→ TASKS
1 - In the article about the Center for a New American Security below, whose presidential campaign is said to be channeling the think tank's influence on the 2020 election?
2 - Print the part of the CNAS article below from "BRANKO MARCETIC OCTOBER" to "another future Democratic administration.".
3 - Carry on the article about the Center for a New American Security, starting after its final sentence.

→ PAGE EXTRACT
========

Sure thing, let's see what the press says about CNAS:
The Center for a New American Security has long pushed Democrats to embrace war and militarism—and it’s poised to play an influential role in a future Democratic administration.
BRANKO MARCETIC OCTOBER 7, 2019If you liked Hillary Clinton’s foreign policy, you can keep it.
That’s the message many Democratic voters are receiving this election, as they prepare to pick a contender from the gradually winnowing field of candidates to take on Donald Trump in 2020. And the reason is the continuing influence of a think-tank called the Center for a New American Security (CNAS).
The influence of CNAS on the 2020 election, at this point, is being channeled through the campaign of Sen. Kamala Harris (D-CA), who has drawn heavily from its ranks to fill her line-up of foreign policy advisors. But given its status as the go-to fountainhead of Democratic foreign policy ideas, there is every chance its alumni could be part of another future Democratic administration.
Founded on the eve of what was thought to almost certainly be a coming Clinton presidency over a decade ago, CNAS has left its fingerprints all over the past ten years of Democratic foreign policy. With its bipartisan make-up and centrist approach, the think tank has served as a crucial wellspring for conventional foreign policy thinking that has shaped the actions and ideas of both the Obama administration and Clinton’s 2016 run.

========

→ RAW DATA
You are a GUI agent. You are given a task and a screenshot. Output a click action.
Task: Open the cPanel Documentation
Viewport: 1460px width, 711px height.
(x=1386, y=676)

========

→ RESPONSES TO THE TASKS
1 - The campaign of Sen. Kamala Harris (D-CA).

2 -
BRANKO MARCETIC OCTOBER 7, 2019If you liked Hillary Clinton’s foreign policy, you can keep it.
That’s the message many Democratic voters are receiving this election, as they prepare to pick a contender from the gradually winnowing field of candidates to take on Donald Trump in 2020. And the reason is the continuing influence of a think-tank called the Center for a New American Security (CNAS).
The influence of CNAS on the 2020 election, at this point, is being channeled through the campaign of Sen. Kamala Harris (D-CA), who has drawn heavily from its ranks to fill her line-up of foreign policy advisors. But given its status as the go-to fountainhead of Democratic foreign policy ideas, there is every chance its alumni could be part of another future Democratic administration.

3 -
Even as the American public has slowly turned against endless war, CNAS’ prescriptions have stayed soothingly familiar: Stay the course in ongoing wars, step up efforts to counter Russia, China and other adversaries, and dig deeper into the conflicts the United States has so far only dipped a toe into.
So, can you point out how this rebranding effort distinguishes them from the neocons? I'm having trouble finding it myself.
Ths fighting over think tanks stuff isn't really helping... (says the guy who took far too long to shut up about Cixin v Iain M. Banks).
But still, it's like arguing about particularly ugly dogs...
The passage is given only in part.